- WORK REQUIRED:
Working from the top of the records below, reproduce each line exactly, ending once you have written the line containing "Preferencias (916, 1291)".

- EXERCISE MATERIAL:
★ ★ ★ ★

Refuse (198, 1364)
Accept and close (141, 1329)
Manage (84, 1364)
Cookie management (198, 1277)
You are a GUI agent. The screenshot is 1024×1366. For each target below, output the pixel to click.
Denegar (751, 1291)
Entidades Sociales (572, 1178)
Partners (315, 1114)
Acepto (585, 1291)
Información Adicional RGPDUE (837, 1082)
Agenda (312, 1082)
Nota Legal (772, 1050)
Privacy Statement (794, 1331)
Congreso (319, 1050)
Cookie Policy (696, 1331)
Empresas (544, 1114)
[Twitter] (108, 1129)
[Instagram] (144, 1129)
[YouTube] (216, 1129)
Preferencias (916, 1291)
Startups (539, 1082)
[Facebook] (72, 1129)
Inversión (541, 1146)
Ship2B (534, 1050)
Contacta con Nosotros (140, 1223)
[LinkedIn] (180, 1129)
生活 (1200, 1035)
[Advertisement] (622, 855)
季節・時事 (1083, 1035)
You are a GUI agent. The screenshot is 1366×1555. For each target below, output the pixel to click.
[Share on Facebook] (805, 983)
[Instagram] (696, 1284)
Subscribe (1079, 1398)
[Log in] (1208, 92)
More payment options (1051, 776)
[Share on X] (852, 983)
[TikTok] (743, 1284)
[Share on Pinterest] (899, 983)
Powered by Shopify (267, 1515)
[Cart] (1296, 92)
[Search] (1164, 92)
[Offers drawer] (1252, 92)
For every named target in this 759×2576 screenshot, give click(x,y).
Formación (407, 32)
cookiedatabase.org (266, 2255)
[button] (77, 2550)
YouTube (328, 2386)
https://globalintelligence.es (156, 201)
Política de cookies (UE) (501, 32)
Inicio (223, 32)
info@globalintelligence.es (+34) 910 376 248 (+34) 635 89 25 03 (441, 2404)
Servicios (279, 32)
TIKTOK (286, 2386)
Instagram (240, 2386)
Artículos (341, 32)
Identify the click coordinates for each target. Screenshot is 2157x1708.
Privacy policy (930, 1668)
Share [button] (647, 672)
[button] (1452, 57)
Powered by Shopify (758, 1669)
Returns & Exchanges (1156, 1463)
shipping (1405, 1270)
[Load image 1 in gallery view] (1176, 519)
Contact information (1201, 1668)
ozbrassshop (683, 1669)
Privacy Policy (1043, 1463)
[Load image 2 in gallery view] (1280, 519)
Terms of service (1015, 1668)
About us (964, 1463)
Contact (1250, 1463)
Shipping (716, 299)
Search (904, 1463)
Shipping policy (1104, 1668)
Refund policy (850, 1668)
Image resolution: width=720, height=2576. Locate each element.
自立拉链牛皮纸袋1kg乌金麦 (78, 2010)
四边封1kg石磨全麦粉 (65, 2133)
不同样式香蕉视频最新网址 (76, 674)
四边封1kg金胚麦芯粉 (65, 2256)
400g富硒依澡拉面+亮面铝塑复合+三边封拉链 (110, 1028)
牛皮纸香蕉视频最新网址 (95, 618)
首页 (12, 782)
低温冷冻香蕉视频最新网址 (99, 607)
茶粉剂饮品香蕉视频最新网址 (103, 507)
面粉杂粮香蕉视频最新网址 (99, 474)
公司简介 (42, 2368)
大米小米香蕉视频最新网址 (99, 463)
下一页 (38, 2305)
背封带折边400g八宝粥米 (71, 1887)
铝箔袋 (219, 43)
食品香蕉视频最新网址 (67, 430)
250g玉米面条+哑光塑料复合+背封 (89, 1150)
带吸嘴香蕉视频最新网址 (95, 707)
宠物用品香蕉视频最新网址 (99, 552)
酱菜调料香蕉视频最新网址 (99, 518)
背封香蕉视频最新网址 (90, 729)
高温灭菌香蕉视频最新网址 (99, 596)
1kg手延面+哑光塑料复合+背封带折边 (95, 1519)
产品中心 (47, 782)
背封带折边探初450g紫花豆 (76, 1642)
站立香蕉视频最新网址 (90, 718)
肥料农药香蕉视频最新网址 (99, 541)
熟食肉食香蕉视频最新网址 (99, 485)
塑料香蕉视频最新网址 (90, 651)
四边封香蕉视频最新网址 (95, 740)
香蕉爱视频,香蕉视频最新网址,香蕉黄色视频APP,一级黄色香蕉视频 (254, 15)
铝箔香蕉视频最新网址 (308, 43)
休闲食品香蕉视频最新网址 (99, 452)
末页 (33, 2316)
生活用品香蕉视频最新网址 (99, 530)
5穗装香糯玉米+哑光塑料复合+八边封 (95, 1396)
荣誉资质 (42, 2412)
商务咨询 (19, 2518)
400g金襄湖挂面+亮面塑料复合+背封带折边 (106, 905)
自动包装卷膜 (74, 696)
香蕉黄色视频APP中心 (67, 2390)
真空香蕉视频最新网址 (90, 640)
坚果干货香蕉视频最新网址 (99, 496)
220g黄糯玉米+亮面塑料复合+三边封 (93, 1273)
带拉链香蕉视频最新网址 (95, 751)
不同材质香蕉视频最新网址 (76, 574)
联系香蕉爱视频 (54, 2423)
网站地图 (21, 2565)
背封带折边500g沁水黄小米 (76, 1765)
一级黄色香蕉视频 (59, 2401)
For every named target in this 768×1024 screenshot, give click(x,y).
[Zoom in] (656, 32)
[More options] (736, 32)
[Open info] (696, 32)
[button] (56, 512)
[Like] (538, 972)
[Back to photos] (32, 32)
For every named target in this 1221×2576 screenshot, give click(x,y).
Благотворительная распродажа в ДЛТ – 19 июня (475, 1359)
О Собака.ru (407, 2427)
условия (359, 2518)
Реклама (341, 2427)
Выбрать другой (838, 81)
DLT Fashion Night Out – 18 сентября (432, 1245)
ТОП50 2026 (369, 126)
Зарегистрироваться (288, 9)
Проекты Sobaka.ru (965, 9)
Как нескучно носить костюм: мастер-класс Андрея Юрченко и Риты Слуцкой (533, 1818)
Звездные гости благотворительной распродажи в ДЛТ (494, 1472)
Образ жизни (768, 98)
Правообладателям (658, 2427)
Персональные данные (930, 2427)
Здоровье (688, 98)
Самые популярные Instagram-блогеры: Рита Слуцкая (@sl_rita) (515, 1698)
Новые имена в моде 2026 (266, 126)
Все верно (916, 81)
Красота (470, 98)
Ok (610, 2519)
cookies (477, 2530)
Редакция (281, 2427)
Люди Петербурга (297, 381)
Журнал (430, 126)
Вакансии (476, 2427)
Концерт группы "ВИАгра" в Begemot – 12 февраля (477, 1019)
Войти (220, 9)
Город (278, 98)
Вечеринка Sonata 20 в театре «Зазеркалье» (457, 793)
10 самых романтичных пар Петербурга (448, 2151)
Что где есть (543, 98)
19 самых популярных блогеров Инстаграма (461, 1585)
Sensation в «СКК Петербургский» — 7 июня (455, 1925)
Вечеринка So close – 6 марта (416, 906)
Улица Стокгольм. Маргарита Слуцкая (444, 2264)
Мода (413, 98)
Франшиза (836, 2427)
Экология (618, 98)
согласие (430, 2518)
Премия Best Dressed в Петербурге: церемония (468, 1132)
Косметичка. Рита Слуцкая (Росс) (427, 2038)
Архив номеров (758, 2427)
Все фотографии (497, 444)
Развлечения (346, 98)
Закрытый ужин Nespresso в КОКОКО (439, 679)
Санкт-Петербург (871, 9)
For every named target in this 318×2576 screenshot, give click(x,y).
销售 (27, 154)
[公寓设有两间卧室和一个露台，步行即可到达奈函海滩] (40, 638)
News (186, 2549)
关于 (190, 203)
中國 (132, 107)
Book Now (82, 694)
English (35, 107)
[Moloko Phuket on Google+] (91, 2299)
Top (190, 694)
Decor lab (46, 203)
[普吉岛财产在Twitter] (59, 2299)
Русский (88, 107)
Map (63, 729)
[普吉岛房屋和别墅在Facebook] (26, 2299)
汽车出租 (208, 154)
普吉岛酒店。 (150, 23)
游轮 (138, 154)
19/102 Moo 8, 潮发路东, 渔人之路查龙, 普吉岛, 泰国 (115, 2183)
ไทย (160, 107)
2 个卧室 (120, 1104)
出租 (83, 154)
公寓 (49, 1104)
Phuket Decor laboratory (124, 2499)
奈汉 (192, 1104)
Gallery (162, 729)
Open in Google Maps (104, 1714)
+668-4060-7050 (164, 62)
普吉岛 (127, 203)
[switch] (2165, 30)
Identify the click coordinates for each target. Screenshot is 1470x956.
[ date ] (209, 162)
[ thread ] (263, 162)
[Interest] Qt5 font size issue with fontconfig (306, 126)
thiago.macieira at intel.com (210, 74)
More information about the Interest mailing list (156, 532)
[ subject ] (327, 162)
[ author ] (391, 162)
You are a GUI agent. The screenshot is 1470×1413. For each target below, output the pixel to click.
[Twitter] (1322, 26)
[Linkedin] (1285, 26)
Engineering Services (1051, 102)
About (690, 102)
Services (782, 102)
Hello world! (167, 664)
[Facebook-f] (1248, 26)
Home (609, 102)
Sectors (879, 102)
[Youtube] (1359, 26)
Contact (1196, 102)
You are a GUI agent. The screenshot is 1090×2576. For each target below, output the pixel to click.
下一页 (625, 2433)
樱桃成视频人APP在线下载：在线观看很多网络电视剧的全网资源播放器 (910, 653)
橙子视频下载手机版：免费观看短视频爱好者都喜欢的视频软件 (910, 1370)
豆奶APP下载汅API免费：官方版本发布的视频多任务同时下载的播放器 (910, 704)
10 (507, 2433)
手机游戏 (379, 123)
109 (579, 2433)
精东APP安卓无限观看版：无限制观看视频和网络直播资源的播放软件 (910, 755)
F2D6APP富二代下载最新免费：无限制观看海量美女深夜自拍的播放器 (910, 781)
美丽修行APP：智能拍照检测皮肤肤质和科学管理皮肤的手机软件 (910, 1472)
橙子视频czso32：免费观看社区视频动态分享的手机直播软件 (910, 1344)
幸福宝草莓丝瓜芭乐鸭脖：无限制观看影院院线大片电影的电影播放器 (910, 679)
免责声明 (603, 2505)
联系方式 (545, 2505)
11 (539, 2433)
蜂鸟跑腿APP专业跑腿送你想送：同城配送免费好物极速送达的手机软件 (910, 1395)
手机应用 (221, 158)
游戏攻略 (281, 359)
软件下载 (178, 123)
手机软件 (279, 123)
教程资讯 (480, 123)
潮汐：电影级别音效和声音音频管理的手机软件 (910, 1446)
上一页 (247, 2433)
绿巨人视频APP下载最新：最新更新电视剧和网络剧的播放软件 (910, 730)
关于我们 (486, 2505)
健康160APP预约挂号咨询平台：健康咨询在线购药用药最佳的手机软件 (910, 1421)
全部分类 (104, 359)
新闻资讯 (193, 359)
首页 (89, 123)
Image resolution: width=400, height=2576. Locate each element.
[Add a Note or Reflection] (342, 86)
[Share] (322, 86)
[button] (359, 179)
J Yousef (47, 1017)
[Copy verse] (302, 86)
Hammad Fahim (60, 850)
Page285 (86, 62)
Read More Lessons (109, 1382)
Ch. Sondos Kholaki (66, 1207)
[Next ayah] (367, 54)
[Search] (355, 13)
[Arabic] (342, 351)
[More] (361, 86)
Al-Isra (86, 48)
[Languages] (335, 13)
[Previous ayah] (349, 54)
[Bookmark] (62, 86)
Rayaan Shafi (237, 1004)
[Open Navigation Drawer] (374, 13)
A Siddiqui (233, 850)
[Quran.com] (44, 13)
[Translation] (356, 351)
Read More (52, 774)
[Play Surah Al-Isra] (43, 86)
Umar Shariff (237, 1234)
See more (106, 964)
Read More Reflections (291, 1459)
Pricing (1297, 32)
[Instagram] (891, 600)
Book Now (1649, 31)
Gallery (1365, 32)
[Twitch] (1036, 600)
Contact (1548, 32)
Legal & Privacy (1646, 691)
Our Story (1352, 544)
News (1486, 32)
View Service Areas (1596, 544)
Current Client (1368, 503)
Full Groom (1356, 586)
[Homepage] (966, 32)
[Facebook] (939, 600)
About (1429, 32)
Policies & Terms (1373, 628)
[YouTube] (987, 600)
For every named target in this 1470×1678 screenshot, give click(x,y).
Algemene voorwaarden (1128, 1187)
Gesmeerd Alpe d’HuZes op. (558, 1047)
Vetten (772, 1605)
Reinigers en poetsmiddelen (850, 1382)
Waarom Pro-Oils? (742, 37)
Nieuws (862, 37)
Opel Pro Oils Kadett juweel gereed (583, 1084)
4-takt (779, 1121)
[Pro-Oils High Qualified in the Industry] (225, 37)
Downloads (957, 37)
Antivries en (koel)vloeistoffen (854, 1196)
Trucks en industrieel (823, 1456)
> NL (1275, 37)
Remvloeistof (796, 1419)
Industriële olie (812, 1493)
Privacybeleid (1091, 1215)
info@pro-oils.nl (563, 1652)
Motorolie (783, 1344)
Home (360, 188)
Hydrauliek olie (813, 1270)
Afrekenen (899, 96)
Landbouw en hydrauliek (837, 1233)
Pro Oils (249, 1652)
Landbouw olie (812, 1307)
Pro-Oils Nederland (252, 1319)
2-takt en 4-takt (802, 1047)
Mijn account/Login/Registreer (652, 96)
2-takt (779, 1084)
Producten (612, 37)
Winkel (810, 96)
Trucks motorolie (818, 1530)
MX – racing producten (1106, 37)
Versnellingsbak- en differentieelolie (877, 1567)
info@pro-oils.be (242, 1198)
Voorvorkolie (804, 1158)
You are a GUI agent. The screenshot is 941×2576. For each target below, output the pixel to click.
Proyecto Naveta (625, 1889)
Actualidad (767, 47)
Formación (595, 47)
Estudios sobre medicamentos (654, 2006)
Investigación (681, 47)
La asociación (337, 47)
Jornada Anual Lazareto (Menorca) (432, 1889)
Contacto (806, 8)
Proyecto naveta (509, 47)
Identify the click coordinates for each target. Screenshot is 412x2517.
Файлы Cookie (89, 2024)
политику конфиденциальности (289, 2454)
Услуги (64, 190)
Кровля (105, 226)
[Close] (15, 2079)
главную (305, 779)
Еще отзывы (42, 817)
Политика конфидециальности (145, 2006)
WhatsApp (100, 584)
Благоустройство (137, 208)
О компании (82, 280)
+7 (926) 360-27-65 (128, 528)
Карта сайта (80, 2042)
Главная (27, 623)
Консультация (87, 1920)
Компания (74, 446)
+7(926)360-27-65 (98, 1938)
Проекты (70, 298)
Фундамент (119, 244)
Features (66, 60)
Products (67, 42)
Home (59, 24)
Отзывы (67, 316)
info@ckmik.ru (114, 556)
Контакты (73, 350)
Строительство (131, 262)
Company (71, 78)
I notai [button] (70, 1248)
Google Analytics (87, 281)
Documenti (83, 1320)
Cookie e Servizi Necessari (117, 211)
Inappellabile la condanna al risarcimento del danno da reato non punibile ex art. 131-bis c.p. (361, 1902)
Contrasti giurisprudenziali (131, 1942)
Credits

★ ★ ★ ★

- RESPONSE BOX:
Refuse (198, 1364)
Accept and close (141, 1329)
Manage (84, 1364)
Cookie management (198, 1277)
You are a GUI agent. The screenshot is 1024×1366. For each target below, output the pixel to click.
Denegar (751, 1291)
Entidades Sociales (572, 1178)
Partners (315, 1114)
Acepto (585, 1291)
Información Adicional RGPDUE (837, 1082)
Agenda (312, 1082)
Nota Legal (772, 1050)
Privacy Statement (794, 1331)
Congreso (319, 1050)
Cookie Policy (696, 1331)
Empresas (544, 1114)
[Twitter] (108, 1129)
[Instagram] (144, 1129)
[YouTube] (216, 1129)
Preferencias (916, 1291)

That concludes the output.